(CNN) -- The global oil market is on tenterhooks as a result of
the violent Sunni insurgency sweeping down from northern Iraq and threatening
Baghdad.
Iraq has the world's fourth-largest
oil reserves and the uncertainty has pushed the price of the global benchmark,
North Sea Brent, up 10% in the last two weeks to as high as $115 a barrel.
John Defterios
Oil has hit a nine-month high and is
close to what many would consider an economic danger zone. Another $10 spike
could undermine growth from the U.S. to China by pushing up the cost of
transportation and production.
There is no cohesive national
strategy that brings together Sunnis, Shiites and Kurds.
John Defterios
John Defterios
But the real acid test for the
market is unfolding now, as the ISIS militants enter Saddam Hussein's former
territorial stronghold around the Baiji refinery. And markets are pricing in a
potential supply risk -- including the possibility of a divided Iraq.
Baiji is a sprawling complex with a
refining capacity of 290 thousand barrels a day, according to the former head
of energy studies at OPEC Saadallah Al Fathi. The battle for Baiji, with
conflicting reports of who is in control, is indicative of what is wrong in
Iraq. There is no cohesive national strategy that brings together Sunnis,
Shiites and Kurds.
The national petroleum law has been
parked within Iraq's parliament for five years. The bill would finally
establish a revenue sharing agreement for national production from the Shiite
south to the Kurdish north, and eventually the under-explored south-western
corner of the country.
The government of Prime Minister
Nouri al Maliki, as U.S. Secretary of State John Kerry said in his bi-lateral
meeting Monday, has been unable to unite Iraqis. One could argue the country's
oil bounty has been a blockade in efforts to find a resolution.

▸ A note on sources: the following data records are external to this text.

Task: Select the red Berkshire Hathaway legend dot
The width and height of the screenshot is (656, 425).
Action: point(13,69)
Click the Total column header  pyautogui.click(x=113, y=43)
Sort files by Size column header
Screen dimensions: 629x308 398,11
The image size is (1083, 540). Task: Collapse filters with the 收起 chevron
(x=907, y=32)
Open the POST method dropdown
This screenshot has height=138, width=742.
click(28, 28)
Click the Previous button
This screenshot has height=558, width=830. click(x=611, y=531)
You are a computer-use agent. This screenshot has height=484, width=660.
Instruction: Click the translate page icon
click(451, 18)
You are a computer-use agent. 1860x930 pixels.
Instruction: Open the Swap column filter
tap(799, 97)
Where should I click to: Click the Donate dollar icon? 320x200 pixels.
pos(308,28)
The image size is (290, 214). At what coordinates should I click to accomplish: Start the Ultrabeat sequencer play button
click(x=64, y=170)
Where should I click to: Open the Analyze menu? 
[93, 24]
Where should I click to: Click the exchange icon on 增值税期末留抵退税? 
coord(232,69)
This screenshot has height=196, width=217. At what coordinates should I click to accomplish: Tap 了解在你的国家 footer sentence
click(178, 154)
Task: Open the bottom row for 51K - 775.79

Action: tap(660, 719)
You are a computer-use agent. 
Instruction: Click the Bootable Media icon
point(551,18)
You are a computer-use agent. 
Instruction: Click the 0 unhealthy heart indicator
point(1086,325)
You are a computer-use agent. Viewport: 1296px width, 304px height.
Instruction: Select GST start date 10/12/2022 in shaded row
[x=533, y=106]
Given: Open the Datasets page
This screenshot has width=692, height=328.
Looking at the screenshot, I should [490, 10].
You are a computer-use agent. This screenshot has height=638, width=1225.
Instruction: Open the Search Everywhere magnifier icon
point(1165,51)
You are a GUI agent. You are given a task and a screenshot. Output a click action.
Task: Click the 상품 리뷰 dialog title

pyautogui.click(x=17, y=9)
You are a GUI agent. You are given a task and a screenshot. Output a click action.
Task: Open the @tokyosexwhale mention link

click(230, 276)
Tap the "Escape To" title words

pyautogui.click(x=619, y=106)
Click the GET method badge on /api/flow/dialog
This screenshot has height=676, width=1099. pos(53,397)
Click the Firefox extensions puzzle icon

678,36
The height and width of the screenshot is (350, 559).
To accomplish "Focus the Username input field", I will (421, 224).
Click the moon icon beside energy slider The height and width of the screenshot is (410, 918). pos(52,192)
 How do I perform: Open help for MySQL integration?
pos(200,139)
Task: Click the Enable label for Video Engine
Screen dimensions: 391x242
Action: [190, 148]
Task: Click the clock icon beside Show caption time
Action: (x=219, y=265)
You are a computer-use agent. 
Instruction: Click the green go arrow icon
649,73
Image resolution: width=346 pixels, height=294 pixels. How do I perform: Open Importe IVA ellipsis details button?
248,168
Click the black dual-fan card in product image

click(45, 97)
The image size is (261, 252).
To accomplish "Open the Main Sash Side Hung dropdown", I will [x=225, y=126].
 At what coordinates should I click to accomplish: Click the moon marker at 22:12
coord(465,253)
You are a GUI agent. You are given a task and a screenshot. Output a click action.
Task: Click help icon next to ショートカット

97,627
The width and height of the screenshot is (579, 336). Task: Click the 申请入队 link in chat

Iraq has been a growing force in the
markets. The executive director of the International Energy Agency Maria van
der Hoeven recently described it as a country with the last of the "easy
oil." It is not difficult to find or to produce and it is plentiful, but
last week she noted its "expansion looks increasingly at risk," in
the IEA's Medium Term Oil Market Report.
The country sits on an estimated 143
billion barrels of proven reserves. Daily output hit a 35-year high of 3.6
million barrels day this year, placing Iraq right behind Saudi Arabia, within
OPEC.
Last year, Iraq's Deputy Prime
Minister for Energy Hussain Al-Shahristani told me of aspirations to hit 12
million barrels a day in the next decade, which would put it head-to-head with
Gulf heavyweight Saudi Arabia. The IEA is suggesting about half of that level
would be an ambitious target.
But the market is far more cautious,
and is pricing in a severe interruption to those production plans. There is,
indeed, a "new reality" on the ground, as Masoud Barzani, president
of the Kurdish Regional Government, told U.S. Secretary of State John Kerry
Tuesday.
Not knowing how the ISIS insurgency
will play out, or who will control refining capacity, could favor
Shiite-controlled facilities around Basra in the south and Kurdish-controlled
production blocks in the north.
A "who's who" of big oil
names -- Exxon Mobil, Shell, BP, Total, Lukoil of Russia and China National
Petroleum -- operate out of both areas. Further upset will send significant
ripples through the world markets.
Executives I have spoken to say they
have not yet suffered security breaches, but that they have set up private
forces to protect oil assets.
The executives speak of evacuation
plans that are in place, but at this stage do not believe they will be needed.
But, as Barzani has said, Iraq is in a new reality.